If we continue this process, we can eliminate $\boldsymbol{v}_{n-1}$ from the set, then $\boldsymbol{v}_{n-2}$, etc. In the end, we’d be able to find that $\boldsymbol{v}_1 = \boldsymbol{0}$, which contradicts that fact that it’s an eigenvector. Thus, the $\boldsymbol{v}_i$’s must be linearly independent.
Theorem 2
Eigenvectors of a symmetric matrix (associated with distinct eigenvalues) are orthogonal.Proof: for $\boldsymbol{Ax}_1 = \lambda_1\boldsymbol{x}_1$ and $\boldsymbol{Ax}_2 = \lambda_2\boldsymbol{x}_2$, we need to show that if $\lambda_1 \neq \lambda_2$, then $\boldsymbol{x}_1’\boldsymbol{x}_2 = 0$. See that
$$ \begin{gathered} \boldsymbol{x}_2’\boldsymbol{Ax}_1 = \lambda_1 \boldsymbol{x}_2’\boldsymbol{x}_1 \\ \boldsymbol{x}_1’\boldsymbol{Ax}_2 = \lambda_2 \boldsymbol{x}_1’\boldsymbol{x}_2 \end{gathered} $$
The LHS are equal because $\boldsymbol{A}$ is symmetric, so
$$ \lambda_1 \boldsymbol{x}_2’\boldsymbol{x}_1 = \lambda_2 \boldsymbol{x}_1’\boldsymbol{x}_2 = \lambda_2\boldsymbol{x}_2’\boldsymbol{x}_1 \Rightarrow (\lambda_1 - \lambda_2)\boldsymbol{x}_2’\boldsymbol{x}_1 = 0 $$
Since $\lambda_1 \neq \lambda_2$, $\boldsymbol{x}_2’\boldsymbol{x}_1 = 0$.
Spectral decomposition
The eigendecomposition
or spectral decomposition is the factorization of a matrix into a canonical form, where the matrix is represented in terms of its eigenvalues and eigenvectors.
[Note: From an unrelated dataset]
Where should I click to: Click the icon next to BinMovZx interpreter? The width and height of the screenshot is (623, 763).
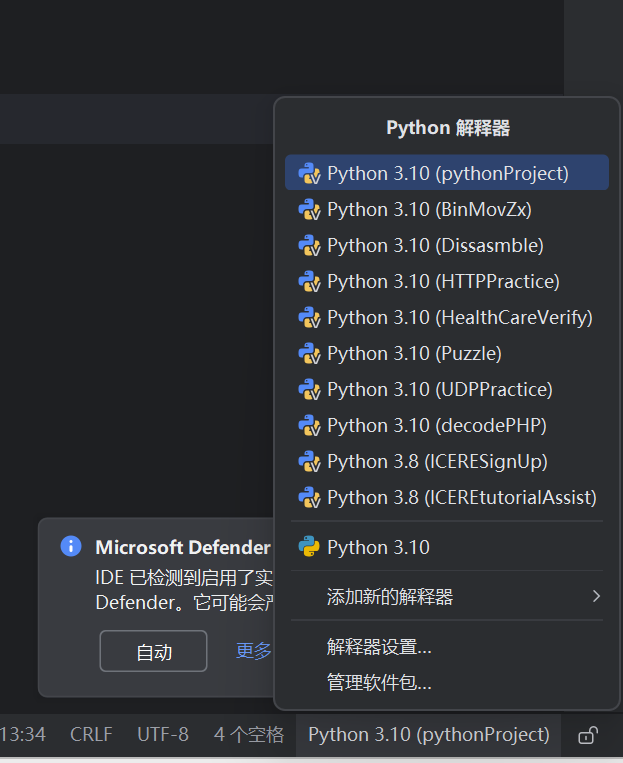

Let $\boldsymbol{A}$ be an $n \times n$ matrix with $n$ linearly independent eigenvectors $\boldsymbol{q}_i$, then $\boldsymbol{A}$ can be factorized as
$$ \boldsymbol{A} = \boldsymbol{QDQ}' $$
where $\boldsymbol{Q}$ is an $n \times n$ matrix whose $i$-th column is the $\boldsymbol{q}_i$, and $\boldsymbol{D}$ is a diagonal matrix whose diagonal elements are the corresponding eigenvalues. We can show that the $\boldsymbol{A}$ matrix is expressed as the sum of $n$ rank 1 matrices:
$$ \boldsymbol{A} = \lambda_1 \boldsymbol{q}_1\boldsymbol{q}_1’ + \lambda_2 \boldsymbol{q}_2\boldsymbol{q}_2’ + \cdots + \lambda_n \boldsymbol{q}_n\boldsymbol{q}_n’ = \sum_{i=1}^n \lambda_i \boldsymbol{q}_i\boldsymbol{q}_i' $$
If $\boldsymbol{A}$ has rank $r$, i.e. the first $r$ eigenvalues are non-zero, then $\boldsymbol{A}$ is the sum of the first $r$ rank 1 matrices.
Low-rank approximation
Suppose $\boldsymbol{A}$ is non-negative definite so that $\lambda_i \geq 0$. The leading eigenvalues
are the first $R$ eigenvalues that are much larger4 than the others:
$$ \lambda_1 \geq \lambda_2 \geq \cdots \geq \lambda_R \gg \lambda_{R+1} \geq \cdots \geq \lambda_r > 0 $$
If this is the case, then $\boldsymbol{A}$ can be approximated by the sum of the first $R$ rank 1 matrices $\boldsymbol{A} \approx \sum_{i=1}^R \lambda_i \boldsymbol{q}_i\boldsymbol{q}_i’$ where $R \ll r$. This is called low-rank approximation
and is frequently used in machine learning.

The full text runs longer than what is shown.